Problem to solve:
In the listing below, find the line containing "You are a GUI" and the line containing "The width and". Repeat exactly those two lines and every line between them.

Data extract:
..........
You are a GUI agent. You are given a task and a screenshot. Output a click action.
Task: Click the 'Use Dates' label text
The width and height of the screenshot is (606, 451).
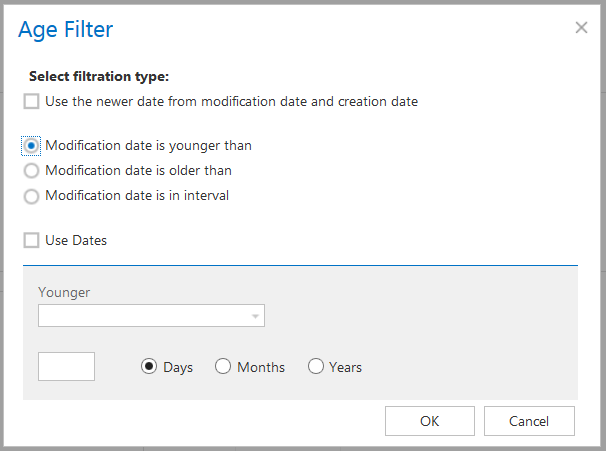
..........
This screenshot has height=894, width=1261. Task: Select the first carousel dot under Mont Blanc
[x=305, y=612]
..........
Problem solution:
You are a GUI agent. You are given a task and a screenshot. Output a click action.
Task: Click the 'Use Dates' label text
The width and height of the screenshot is (606, 451).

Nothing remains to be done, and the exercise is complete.